North Vietnamese General Dies
Gen. Van Tien Dung, who commanded the North Vietnamese forces that captured Saigon in the final act of the Vietnam War, has died, Vietnam's Foreign Ministry announced Tuesday.
Dung, 84, died Sunday evening at Hanoi's Central Military Hospital in Hanoi, said ministry spokeswoman Phan Thuy Thanh. She did not elaborate.
After a formal state funeral Thursday, he will be buried at the Mai Dich Cemetery on the outskirts of Hanoi, reserved for the highest ranking Communist Party and government officials, Vietnam Television announced.
Part of an elite handful of revolutionaries who masterminded Vietnam's war of independence against France, Dung was named Hanoi's military chief of staff in 1953 and went on to fight against American forces during the Vietnam War.

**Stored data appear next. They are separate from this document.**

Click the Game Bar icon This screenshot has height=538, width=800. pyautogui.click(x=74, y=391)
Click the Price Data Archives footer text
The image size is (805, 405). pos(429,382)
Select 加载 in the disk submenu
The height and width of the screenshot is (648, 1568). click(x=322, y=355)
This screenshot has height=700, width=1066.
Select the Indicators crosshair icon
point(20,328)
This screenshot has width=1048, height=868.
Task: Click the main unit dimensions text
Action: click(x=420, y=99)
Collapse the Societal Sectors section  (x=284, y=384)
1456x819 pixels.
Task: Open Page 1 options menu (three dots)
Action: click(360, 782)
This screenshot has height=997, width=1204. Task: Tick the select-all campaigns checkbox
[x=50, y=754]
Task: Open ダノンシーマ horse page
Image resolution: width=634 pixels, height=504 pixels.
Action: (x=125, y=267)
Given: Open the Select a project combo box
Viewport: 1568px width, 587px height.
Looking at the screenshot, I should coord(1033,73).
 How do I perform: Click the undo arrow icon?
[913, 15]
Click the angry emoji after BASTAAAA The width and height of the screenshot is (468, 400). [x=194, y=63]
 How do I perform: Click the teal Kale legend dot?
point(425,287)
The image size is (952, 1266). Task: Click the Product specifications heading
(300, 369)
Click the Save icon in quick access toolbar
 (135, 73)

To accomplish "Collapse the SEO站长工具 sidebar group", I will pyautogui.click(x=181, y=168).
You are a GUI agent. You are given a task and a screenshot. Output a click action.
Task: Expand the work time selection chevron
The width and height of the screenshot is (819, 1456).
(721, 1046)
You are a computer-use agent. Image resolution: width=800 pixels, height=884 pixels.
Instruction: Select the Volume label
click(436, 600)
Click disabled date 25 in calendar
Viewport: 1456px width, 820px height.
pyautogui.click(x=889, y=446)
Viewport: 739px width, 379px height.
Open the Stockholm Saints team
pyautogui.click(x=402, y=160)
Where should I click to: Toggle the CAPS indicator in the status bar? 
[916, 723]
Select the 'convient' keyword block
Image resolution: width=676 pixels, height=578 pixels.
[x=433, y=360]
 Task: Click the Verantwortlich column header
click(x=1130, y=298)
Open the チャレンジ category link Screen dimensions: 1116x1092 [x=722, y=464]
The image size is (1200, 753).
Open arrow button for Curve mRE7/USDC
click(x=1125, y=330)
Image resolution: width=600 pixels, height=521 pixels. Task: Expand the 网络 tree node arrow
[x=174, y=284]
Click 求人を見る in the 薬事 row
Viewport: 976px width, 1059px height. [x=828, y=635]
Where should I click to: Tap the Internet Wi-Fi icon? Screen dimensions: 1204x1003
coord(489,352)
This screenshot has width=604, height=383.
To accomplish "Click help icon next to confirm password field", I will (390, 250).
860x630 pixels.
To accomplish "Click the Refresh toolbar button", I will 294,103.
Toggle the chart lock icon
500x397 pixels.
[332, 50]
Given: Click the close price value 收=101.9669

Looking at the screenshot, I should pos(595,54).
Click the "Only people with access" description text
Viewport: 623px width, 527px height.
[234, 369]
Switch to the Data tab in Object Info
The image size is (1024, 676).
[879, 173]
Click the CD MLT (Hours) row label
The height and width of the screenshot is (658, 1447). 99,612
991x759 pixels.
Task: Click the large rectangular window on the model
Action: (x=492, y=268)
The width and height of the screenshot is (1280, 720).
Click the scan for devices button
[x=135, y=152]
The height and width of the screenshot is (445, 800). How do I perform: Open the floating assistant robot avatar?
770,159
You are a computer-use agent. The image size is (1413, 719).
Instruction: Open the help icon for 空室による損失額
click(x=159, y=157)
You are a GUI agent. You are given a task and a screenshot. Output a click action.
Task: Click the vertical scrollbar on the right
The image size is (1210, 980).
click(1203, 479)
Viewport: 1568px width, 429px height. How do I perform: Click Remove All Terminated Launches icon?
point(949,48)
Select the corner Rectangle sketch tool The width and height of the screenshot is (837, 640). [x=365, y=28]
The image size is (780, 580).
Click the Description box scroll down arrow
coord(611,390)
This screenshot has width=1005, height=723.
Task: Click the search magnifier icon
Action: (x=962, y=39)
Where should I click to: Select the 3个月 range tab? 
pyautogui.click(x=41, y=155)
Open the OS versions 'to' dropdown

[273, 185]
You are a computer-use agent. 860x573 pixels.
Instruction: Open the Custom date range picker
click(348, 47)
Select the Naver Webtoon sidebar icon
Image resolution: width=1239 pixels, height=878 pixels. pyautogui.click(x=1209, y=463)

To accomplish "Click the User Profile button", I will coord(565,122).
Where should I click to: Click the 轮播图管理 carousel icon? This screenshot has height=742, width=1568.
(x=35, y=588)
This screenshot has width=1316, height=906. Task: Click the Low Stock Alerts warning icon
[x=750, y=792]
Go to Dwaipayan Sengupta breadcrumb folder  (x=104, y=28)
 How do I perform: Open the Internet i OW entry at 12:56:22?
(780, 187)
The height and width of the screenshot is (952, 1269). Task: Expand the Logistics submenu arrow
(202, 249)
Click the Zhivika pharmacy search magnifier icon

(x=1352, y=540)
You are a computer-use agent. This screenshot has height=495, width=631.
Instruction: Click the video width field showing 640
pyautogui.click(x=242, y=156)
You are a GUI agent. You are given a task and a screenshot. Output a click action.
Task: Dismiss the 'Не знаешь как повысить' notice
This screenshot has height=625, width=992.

Dung headed the final communist offensive against U.S.-backed South Vietnam in the spring of 1975. The war came to an end on April 30 of that year as North Vietnamese tanks rolled through the gates of the Presidential Palace in Saigon, South Vietnam's capital.
Dung's military reputation in Vietnam stands second only to battlefield legend Gen. Vo Nguyen Giap, who along with Ho Chi Minh and Pham Van Dong were considered the architects of the nation's communist revolution.
Dung replaced Giap as defense minister in 1980 and was an advocate of a large standing army.
Criticized from within the army for his autocratic style and rumors of family corruption, he was replaced in 1987 during a cabinet shuffle.
Dung was born in 1917 in Hanoi and joined the communist party in 1937. He is survived by his two sons and three daughters.